Someone else came up with Camera (meaning a Chamber, as we are all members of the Jerusalem Oratorio Chamber Choir), to which I counter-proposed Karma (in Hebrew, all the change requires is the trans-positioning of one letter).
In the end, we took a vote on it and Alma (without the Mater) came out a clear winner. In Hebrew, the word means “a young woman” and it is the same word which appears in Isaiah 7:14 and is so often mistranslated as “a virgin”. When the final letter heh (ה) is replaced by the letter aleph (א), we get the Aramaic word Alma, meaning “The World”. We thought this was a nice word-play, as we are a group of women (young in spirit, if not in body), with a repertoire encompassing the World.
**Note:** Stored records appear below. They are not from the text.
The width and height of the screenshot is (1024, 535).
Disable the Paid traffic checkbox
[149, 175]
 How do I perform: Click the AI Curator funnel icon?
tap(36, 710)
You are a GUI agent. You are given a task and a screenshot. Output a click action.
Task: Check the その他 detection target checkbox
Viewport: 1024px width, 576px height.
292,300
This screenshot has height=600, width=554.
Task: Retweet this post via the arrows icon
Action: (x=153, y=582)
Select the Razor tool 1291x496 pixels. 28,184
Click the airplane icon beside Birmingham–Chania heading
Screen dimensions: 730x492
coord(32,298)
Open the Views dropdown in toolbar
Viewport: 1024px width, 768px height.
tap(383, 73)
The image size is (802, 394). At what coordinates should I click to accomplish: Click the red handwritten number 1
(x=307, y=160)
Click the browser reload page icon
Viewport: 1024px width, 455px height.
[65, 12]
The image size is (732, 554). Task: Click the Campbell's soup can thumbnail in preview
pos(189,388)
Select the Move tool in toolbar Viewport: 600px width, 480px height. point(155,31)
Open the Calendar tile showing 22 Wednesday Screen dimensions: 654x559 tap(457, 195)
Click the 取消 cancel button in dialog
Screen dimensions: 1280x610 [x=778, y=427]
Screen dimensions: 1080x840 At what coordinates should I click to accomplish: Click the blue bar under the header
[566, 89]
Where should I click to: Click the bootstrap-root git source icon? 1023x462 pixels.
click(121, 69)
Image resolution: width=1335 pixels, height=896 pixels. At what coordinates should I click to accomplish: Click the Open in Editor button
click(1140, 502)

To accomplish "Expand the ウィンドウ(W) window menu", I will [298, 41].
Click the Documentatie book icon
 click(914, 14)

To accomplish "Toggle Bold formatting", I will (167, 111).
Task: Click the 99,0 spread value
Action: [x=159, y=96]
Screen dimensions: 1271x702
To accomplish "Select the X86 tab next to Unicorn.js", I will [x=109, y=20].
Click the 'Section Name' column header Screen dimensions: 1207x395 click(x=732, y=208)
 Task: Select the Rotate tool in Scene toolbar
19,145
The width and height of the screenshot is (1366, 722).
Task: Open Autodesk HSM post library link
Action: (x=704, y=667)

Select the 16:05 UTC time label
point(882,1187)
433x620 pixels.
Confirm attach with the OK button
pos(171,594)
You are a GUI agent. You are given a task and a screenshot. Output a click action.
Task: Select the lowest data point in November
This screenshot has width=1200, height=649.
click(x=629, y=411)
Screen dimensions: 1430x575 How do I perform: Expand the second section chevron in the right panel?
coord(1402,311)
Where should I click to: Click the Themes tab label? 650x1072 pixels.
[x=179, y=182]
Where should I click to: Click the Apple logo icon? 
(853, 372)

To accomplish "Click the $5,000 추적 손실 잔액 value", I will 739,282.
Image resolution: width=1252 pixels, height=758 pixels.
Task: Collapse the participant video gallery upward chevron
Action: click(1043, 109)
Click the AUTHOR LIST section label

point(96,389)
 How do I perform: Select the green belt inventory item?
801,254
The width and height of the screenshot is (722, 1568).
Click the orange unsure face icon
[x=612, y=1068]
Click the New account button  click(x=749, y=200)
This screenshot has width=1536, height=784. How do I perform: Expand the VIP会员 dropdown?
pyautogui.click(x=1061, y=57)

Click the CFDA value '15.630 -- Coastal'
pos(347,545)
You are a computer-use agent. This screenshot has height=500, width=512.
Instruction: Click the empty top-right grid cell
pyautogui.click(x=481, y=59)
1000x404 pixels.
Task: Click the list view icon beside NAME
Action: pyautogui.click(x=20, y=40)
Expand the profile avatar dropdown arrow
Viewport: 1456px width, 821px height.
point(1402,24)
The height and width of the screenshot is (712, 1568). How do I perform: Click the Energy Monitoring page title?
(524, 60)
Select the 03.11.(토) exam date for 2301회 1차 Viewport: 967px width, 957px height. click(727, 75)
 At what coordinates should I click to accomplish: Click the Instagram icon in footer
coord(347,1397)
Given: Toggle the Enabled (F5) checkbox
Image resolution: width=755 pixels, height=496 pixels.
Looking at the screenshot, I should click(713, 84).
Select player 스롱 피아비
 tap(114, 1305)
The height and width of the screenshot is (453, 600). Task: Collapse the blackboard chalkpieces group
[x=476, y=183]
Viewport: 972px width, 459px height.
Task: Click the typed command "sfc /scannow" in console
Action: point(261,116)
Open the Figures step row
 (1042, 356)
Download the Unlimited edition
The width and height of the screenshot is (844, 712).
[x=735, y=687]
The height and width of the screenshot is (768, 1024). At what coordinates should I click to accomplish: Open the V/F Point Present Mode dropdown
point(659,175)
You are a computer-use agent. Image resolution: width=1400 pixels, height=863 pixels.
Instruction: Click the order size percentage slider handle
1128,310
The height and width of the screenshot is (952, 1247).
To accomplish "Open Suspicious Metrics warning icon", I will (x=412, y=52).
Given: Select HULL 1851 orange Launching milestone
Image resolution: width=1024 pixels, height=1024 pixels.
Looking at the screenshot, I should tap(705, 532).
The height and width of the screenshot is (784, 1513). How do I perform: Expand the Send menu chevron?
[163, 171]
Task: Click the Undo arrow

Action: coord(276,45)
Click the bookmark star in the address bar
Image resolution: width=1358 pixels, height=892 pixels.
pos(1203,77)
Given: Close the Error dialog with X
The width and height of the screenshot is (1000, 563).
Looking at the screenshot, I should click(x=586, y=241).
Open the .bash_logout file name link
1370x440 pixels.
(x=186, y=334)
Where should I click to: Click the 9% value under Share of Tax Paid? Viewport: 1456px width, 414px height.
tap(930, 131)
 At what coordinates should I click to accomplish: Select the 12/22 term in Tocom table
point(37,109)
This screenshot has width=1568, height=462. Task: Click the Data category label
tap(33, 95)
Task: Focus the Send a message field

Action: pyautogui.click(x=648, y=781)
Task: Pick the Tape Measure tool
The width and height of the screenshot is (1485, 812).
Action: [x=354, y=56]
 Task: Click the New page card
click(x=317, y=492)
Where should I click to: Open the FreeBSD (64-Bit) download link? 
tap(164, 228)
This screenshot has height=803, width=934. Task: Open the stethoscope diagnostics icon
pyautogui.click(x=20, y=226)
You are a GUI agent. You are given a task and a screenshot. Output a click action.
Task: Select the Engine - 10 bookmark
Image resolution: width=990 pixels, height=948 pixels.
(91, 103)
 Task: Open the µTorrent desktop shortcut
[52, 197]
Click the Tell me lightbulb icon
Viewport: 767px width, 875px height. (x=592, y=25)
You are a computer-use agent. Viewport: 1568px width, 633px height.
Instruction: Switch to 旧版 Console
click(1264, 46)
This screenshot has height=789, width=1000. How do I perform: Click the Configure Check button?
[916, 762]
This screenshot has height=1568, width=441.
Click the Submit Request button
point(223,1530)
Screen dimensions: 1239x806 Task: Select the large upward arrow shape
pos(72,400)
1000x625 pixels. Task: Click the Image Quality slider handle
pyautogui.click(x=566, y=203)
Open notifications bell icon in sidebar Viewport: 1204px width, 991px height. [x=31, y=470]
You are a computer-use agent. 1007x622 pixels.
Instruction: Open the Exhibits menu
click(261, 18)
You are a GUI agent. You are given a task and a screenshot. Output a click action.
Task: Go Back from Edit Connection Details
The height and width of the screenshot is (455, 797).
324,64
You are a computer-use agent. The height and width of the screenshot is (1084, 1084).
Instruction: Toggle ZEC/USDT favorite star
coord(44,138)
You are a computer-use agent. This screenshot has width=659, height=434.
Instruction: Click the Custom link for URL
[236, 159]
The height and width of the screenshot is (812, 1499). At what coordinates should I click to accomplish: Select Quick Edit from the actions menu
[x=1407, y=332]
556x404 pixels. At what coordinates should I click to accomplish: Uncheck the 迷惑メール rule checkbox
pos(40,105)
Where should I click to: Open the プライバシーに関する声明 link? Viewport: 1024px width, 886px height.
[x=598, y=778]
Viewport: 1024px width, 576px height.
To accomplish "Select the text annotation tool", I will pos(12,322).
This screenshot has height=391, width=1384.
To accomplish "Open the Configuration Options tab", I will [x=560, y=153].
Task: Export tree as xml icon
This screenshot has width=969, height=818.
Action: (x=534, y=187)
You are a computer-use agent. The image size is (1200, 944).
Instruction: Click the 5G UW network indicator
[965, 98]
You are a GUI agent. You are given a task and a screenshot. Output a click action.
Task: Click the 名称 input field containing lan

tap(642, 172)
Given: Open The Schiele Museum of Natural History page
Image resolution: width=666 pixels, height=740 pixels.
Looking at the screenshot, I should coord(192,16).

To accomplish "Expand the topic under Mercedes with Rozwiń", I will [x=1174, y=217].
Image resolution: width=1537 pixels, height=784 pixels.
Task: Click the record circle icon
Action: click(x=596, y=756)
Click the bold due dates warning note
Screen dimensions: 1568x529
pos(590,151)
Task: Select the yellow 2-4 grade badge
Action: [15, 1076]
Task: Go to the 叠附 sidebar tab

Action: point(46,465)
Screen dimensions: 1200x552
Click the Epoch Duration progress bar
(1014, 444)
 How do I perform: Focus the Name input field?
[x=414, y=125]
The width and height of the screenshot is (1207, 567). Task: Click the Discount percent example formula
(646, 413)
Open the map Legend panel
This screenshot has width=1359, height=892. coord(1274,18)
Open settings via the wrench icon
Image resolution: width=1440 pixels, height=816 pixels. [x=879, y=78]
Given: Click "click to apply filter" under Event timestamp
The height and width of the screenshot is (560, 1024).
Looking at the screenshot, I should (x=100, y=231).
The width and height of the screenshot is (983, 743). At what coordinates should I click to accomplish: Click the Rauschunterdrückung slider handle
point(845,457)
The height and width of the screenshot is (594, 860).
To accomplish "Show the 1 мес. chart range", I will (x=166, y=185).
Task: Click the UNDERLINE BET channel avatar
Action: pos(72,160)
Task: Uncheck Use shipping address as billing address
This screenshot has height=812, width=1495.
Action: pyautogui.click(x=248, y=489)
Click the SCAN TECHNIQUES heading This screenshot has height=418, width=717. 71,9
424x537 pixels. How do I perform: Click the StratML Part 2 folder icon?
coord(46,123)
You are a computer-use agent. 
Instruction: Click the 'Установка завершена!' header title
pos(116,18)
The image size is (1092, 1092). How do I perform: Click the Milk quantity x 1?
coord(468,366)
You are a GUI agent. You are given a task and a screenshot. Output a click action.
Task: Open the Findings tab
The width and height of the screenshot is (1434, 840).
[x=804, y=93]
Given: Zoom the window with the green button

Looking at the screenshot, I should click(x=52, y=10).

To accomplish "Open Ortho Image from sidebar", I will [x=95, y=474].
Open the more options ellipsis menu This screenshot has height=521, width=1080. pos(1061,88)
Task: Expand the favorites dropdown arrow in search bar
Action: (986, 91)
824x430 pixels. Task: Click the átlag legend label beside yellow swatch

And so, this past Monday afternoon (October 4th), weeks of preparation came to fruition and the residents of the Neve Shalem Retirement Home in Jerusalem were treated to a musical journey around the world, including songs from ten countries, and in almost as many languages. Songs from Israel were followed by folk songs from Georgia, Hungary and North Macedonia:
An arrangement of Scarborough Fair by our own Elia followed madrigals from Italy and England:
Jehan Tabourot’s famous Pavane, sung in French and Hebrew, was followed by a motet in Latin by his compatriot, Maurice Duruflé. The South African gospel hymn Noyana gave way to a Native American chant and then to a Japanese children’s song, before we returned to Israel.
The whole world in song:
Hopefully, this concert will prove to be the first of many more.